Meeting semiconductor and fibre optic demand is no less problematic with the rapidly growing sector increasing from 7% to 18% of total helium consumption in the last five years, and it’s a similar story in aviation and space industries – which need helium as a pressurising agent for ground and flight fluid systems, cryogenic agent for cooling various materials, precision welding applications and leak detection.
Swapnil Vichare, Group General Manager – Operations, Global Gases Group, drilled down into ways of managing the helium crisis, highlighting logistics, fleet management, production planning, process losses, liquid-v-gas balance, tanker hold time and flash gas.
“Helium is a niche product, it needs extreme care,” he said. “Significantly you need a good logistics partner and fleet management is very critical when you’re handling these $1m ‘babies’ (tanks) – you need a lot of expertise and due diligence.”
Communication is another key element. “You need to sit down with your sales guys and work out how you can add value to the business and your customers,” he said.
Savir Julka, Global Head, IG, INOXCVA, demonstrated the company’s applied helium and hydrogen experience, ‘presenting Helium 40’ ISOs’.
Alongside slides showing its experience in ISOs and nitrogen shielded tanks, he highlighted LHe Cryostat, GHe cooler and liquid helium Dewars, which are ‘coming soon’ (200-1,000 litres in development).

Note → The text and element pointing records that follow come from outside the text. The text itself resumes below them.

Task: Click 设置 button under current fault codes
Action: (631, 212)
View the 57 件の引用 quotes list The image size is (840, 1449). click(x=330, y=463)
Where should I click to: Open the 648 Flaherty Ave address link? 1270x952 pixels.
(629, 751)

He also promoted Helinox (91 and 175 psi) with LHe holding time of 40 days and 41,000-litre capacity.
In a status update, he said it has undergone extensive design engineering and analysis, manufacturing of the prototype, and testing of liquid nitrogen and liquid helium, with a view to launch early next year.
Phil Kornbluth, Founder and President of Kornbluth Helium Consulting, presented a series of market update slides via a pre-recorded presentation and Q&A.

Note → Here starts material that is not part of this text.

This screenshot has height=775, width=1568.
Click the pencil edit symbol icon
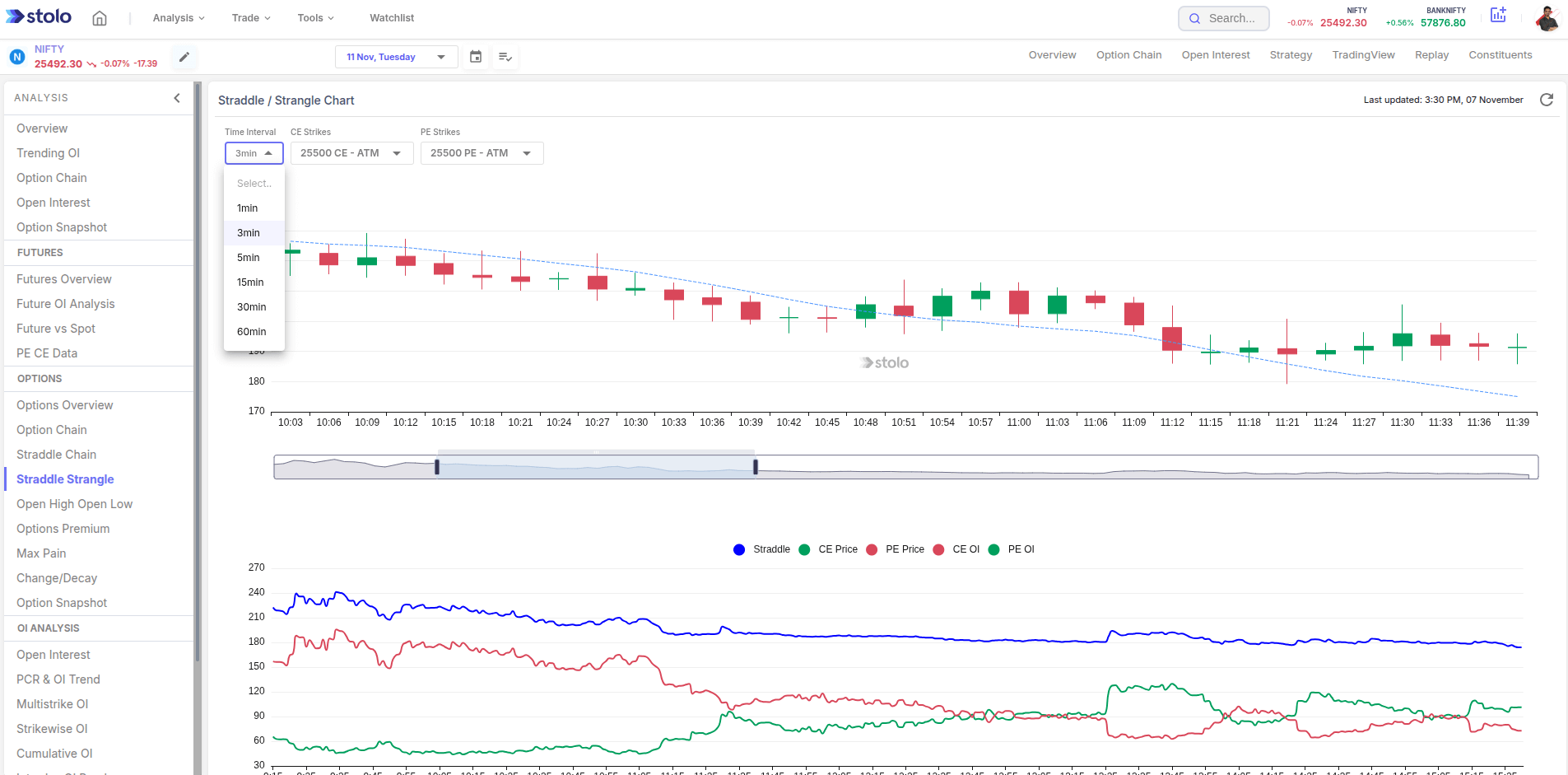click(x=184, y=57)
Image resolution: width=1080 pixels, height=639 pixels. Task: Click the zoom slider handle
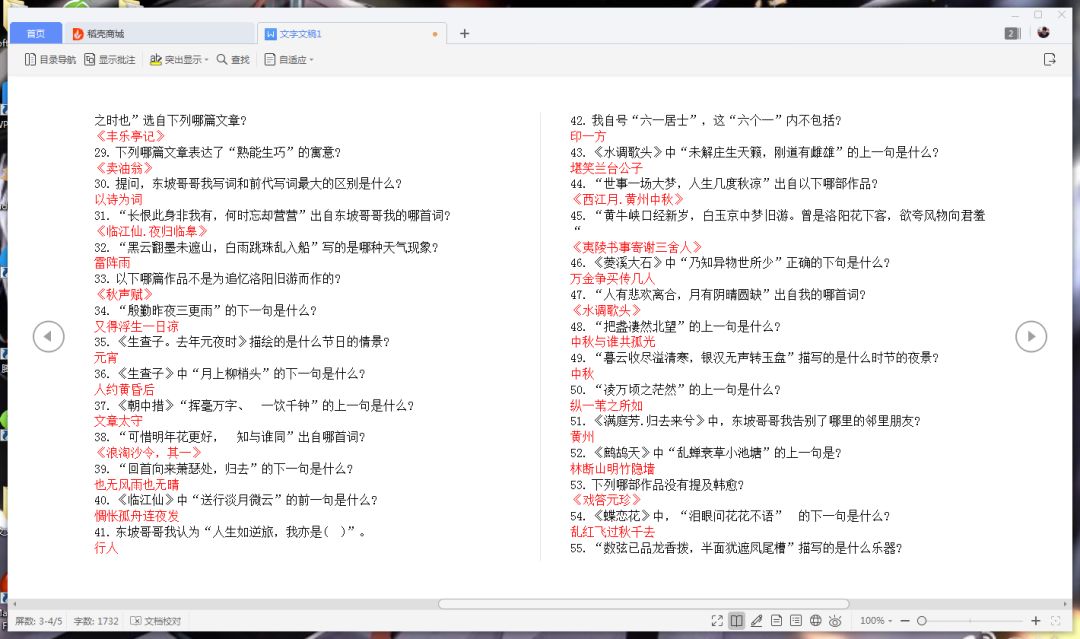[921, 621]
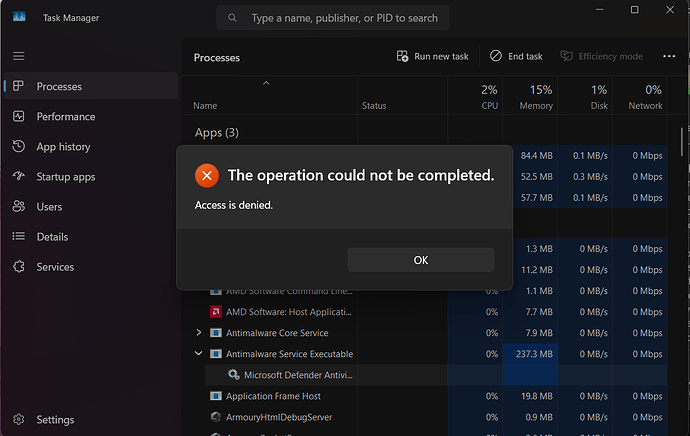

He said the Gazprom-Amur gas processing project will be the single biggest factor affecting helium markets in the next four years, and it will be a very low cost product (sub-$200mcf) until initial price reopens, as pricing was established pre-helium shortage 3.0 with inflation-based indexation.

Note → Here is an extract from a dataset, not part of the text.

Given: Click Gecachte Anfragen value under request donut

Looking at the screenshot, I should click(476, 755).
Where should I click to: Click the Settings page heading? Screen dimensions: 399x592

Other major factors contributing to 4.0 shortages are the outage of BLM’s Crude Helium Enrichment Unit, planned maintenance in Qatar, natural gas from Algeria partially diverted from LNG production to undersea pipelines to Europe, depletion of feed gas for Darwin’s plant in Australia and fire at Haven KS gas processing plant. Contract prices will continue to experience significant increases driven by cost shocks from Qatar and ExxonMobil, and spot prices are likely to remain elevated.
But he said modest demand growth of around 2-4% will be driven by construction of new water fabs, with electronics surpassing MRI as the leading application.
Reflecting on the divergent dynamics within the market, he said, “The worst of Helium 4.0 shortage should be behind us if BLM is able to maintain stable operations and 2023 may be a year of transition to ample supply but it depends on timing and magnitude of Amur’s production – the restart and ramp up is likely to be delayed.
“Prices should moderate when Amur supply enters the market, and supply should be plentiful in 2024 but it’s not a sure thing, given uncertainty about Ukraine and Russian sanctions.”